Стук повторяется. Лия выходит на цыпочках.
— Как поздно! Почему так поздно? — доносится из-за двери женский голос, еще молодой, нежный и капризный.
— Я гуляла, бабушка. Есть я не хочу. Велите Дарье дать самовар и торт. И красного вина. У нас есть вино?
— Немного осталось. У тебя гости?
— Да, бабушка. Никто нам не должен мешать.
— Почему горит твое лицо? А руки как лед. Деточка, ты простудилась?
— Нет-нет…
— Вчера ты читала до трех. А теперь опять засидишься?
— Милая бабушка, я так счастлива! Не нарушайте моего настроения. Идите, читайте. Конфеты у вас есть? Нет? Мне не надо… Я о вас… Кушайте, вы так любите конфеты.
Она возвращается задумчивая, затихшая. И опять садится у огня, но не в кресло, а на низкую табуретку. Облокотившись на колени, она глядит в огонь и тихонько кашляет.
Наконец, одни. У весело шумящего самовара стало уютно.
Штейнбах видит, что Лия не двигается, глядя в огонь. Он наливает ей чай, кладет сахару, подливает вина.
— Выпейте. Согрейтесь! Ваш кашель мне не нравится.
Она поднимает сияющие глаза:
— Как вы добры! А я забыла вас угостить… Я ничего не умею сама. Бабушка говорит, что я не от мира сего. Она сама такая же. Она совсем дитя.
Она пьет медленно, среди странного молчания, которое не тяготит ее. Очевидно она полна собой.
Он видит раскрытую книгу стихов, смотрит обложку. «Безмолвие». Стихи Гаральда. Душа разом холодеет.
— Вам нравятся эти стихи? Она точно просыпается.
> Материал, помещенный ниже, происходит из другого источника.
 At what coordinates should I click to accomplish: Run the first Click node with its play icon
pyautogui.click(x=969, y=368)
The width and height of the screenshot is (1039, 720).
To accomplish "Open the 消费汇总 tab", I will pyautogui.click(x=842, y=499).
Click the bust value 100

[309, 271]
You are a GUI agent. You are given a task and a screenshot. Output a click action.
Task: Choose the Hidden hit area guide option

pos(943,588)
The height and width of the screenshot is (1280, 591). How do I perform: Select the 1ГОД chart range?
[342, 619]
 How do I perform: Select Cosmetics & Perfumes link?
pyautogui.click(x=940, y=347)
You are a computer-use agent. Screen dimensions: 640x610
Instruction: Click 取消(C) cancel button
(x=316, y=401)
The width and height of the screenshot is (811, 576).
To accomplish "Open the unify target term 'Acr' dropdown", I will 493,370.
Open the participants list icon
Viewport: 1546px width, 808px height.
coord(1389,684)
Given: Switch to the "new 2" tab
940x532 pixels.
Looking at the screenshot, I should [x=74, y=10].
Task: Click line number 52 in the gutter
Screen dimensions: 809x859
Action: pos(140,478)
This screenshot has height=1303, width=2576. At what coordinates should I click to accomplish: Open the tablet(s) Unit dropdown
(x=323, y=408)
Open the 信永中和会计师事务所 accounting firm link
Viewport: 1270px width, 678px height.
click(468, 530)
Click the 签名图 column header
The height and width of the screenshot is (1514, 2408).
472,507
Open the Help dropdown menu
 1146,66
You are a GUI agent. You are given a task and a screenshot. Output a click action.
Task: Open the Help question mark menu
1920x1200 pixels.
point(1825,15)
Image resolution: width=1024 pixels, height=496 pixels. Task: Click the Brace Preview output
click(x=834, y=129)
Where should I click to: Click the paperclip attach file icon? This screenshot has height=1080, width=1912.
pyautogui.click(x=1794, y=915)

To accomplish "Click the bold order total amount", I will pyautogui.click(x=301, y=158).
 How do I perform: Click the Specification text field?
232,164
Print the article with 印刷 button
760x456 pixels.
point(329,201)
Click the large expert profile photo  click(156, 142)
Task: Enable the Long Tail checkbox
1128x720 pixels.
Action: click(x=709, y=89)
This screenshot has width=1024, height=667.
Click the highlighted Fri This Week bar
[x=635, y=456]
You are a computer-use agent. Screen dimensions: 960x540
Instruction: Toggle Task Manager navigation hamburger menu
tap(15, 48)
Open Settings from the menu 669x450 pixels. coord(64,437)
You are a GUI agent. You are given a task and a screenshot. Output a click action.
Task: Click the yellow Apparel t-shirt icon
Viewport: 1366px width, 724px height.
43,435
— Стихи? Я очень люблю стихи, вообще. Ах, эти? О, они так прекрасны! Я многие знаю наизусть.
— Разве он так талантлив?
— Его стихи похожи на горы. Вы видели Альпы? Я провела в Давосе целый год. Потом объехала Швейцарию. Когда я читаю Гаральда, всегда вспоминаю горы. Его стихи такие же далекие от земли, такие же чистые и холодные. Это вечные снега. И заметьте, как образно назвал он их: «Безмолвие»?.. Это мой любимый поэт.
«И здесь он?» — с горечью думает Штейнбах. Лия идет за колонны и снимает со стены карточку.
— Вы никогда его не видели? Вот его портрет.
Штейнбах долго смотрит на этот склоненный над книгой энергичный профиль, на эти гордые сухие губы. Быть может, в эту минуту эти губы…
Он быстро, неловко кладет портрет на стол, как будто обжег пальцы.
— Этот человек не знает слабостей, — задумчиво говорит Лия. — Нет дисгармонии между его стихами и его лицом.
Опять, опять встает тоска… Куда уйти от нее? Как забыться?
— Сыграйте мне что-нибудь, — резко срывается у Штейнбаха.
Она удивленно поднимает голову. Скорбь в его лице, эта ломаная линия бровей пронзают ее душу. Она молча берет скрипку.
— Не глядите на меня! Сядьте у огня… вон там… И думайте о той, кем полно ваше сердце…
«Эта девочка читает в моей душе», — тревожно думает он.
Сидя в кресле и положив подбородок на скрещенные руки, он смотрит на синие струйки, бегущие по поленьям.